### PROBLEM DETAILS:
Copy only the lines from the one containing "You are a computer-use agent." through the final line of the records below, exactly as written, with no pictures.

Extracted data entries
BEGIN

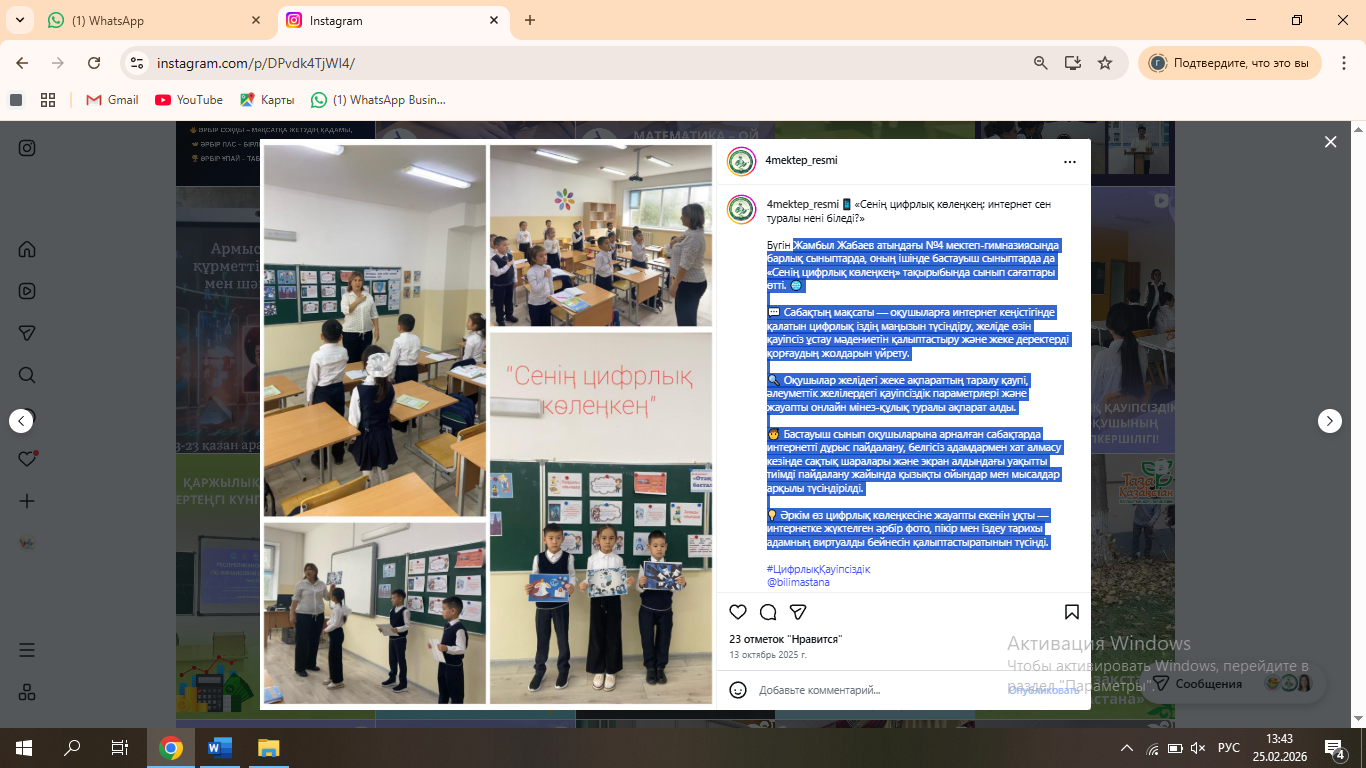Bookmark this page with the star icon
The image size is (1366, 768).
pyautogui.click(x=1105, y=63)
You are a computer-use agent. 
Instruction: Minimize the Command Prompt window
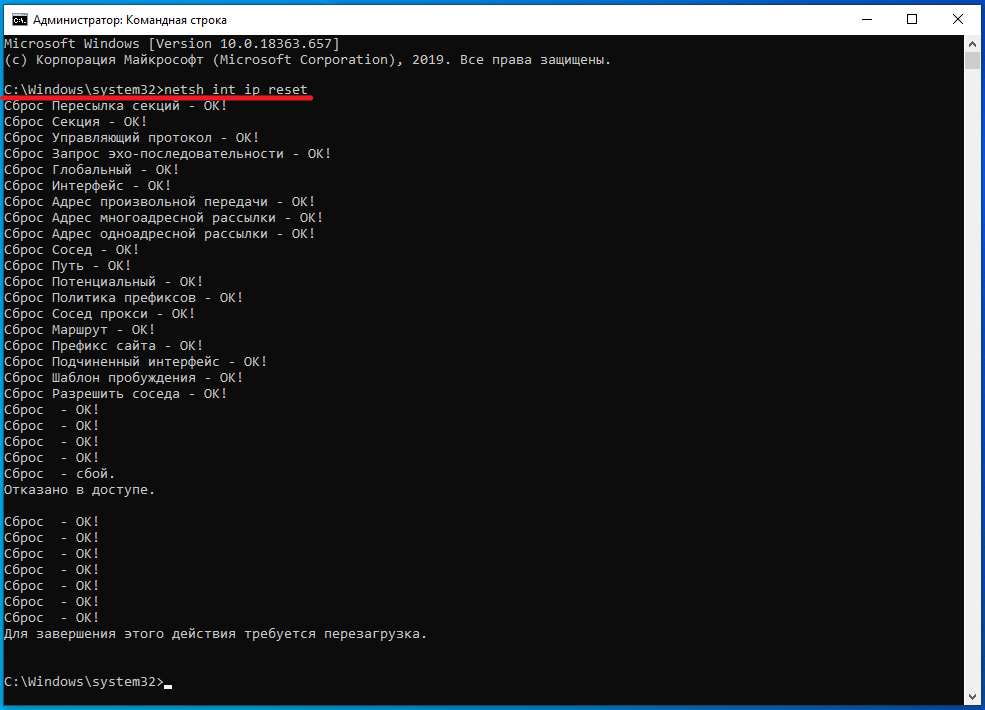point(865,19)
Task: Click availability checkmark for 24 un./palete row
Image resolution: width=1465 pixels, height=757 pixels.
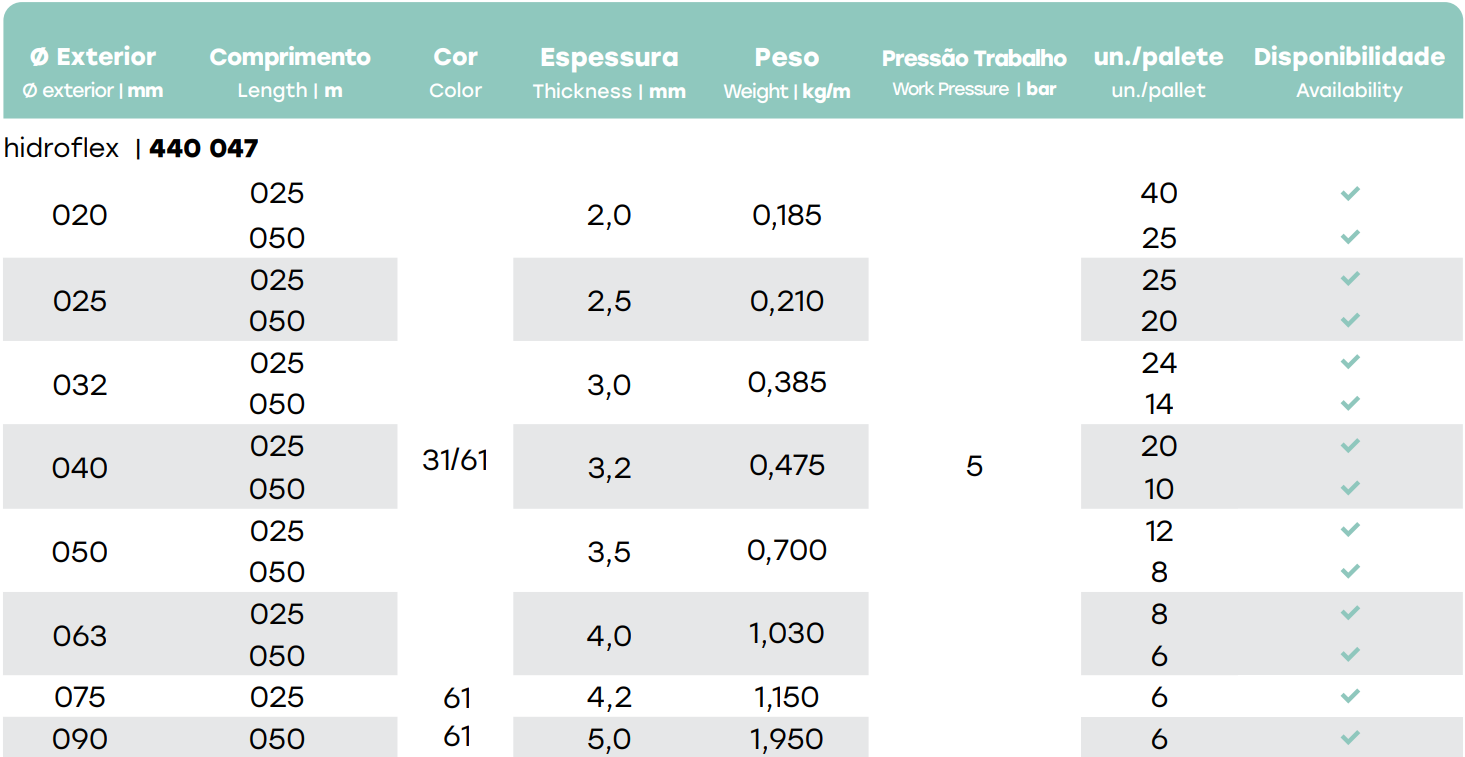Action: [x=1350, y=361]
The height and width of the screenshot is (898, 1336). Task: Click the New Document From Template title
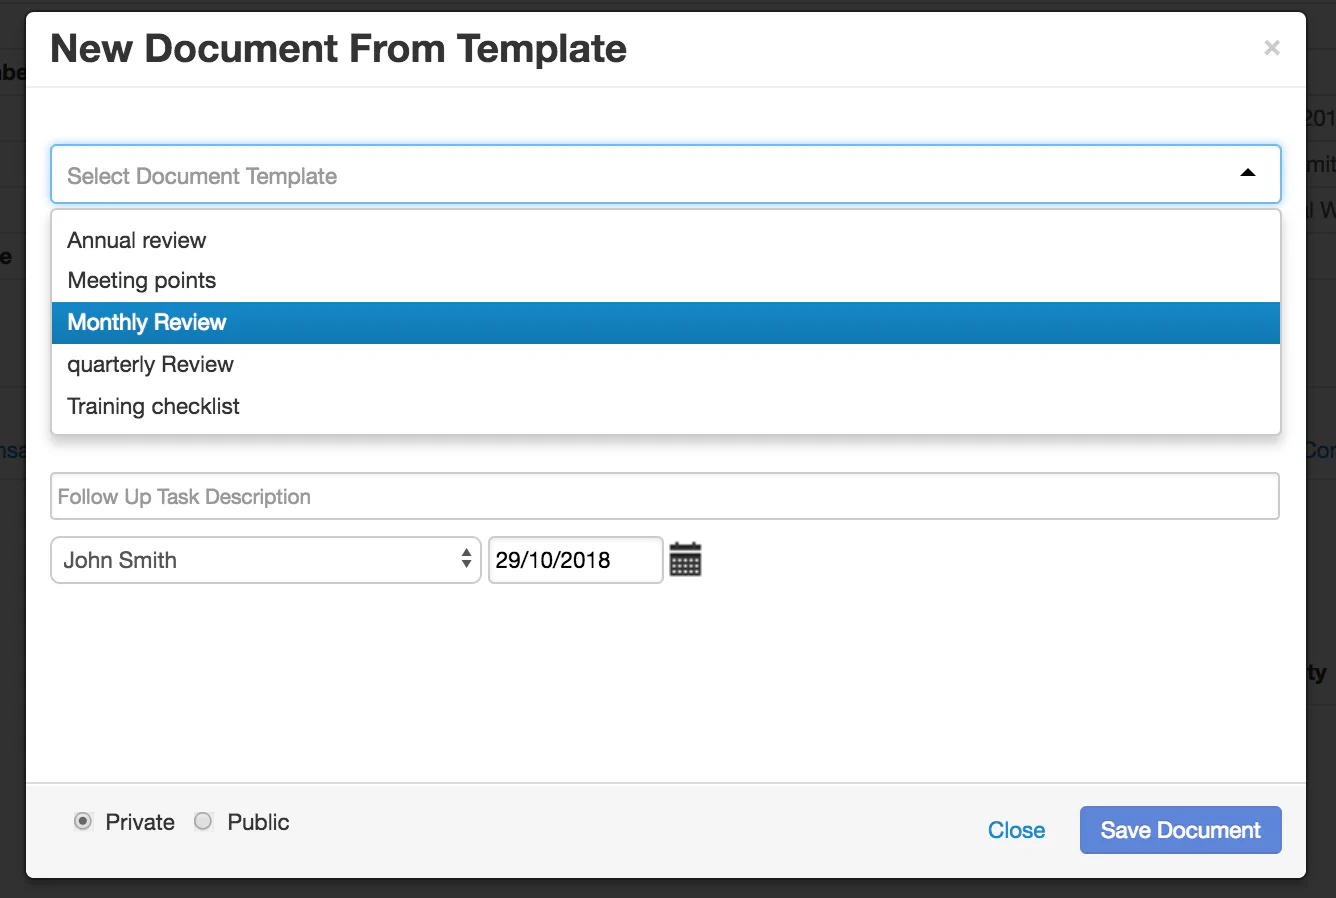339,48
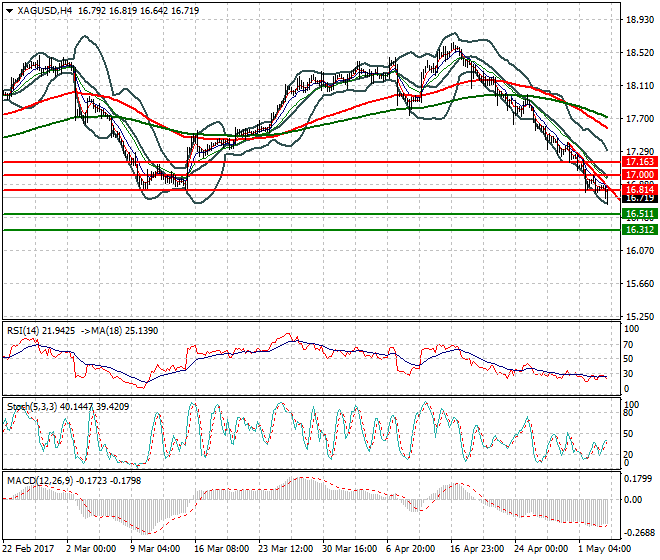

END

### ANSWER SPACE:
You are a computer-use agent. 
Instruction: Minimize the Command Prompt window
point(865,19)
Task: Click availability checkmark for 24 un./palete row
Image resolution: width=1465 pixels, height=757 pixels.
Action: [x=1350, y=361]
The height and width of the screenshot is (898, 1336). Task: Click the New Document From Template title
339,48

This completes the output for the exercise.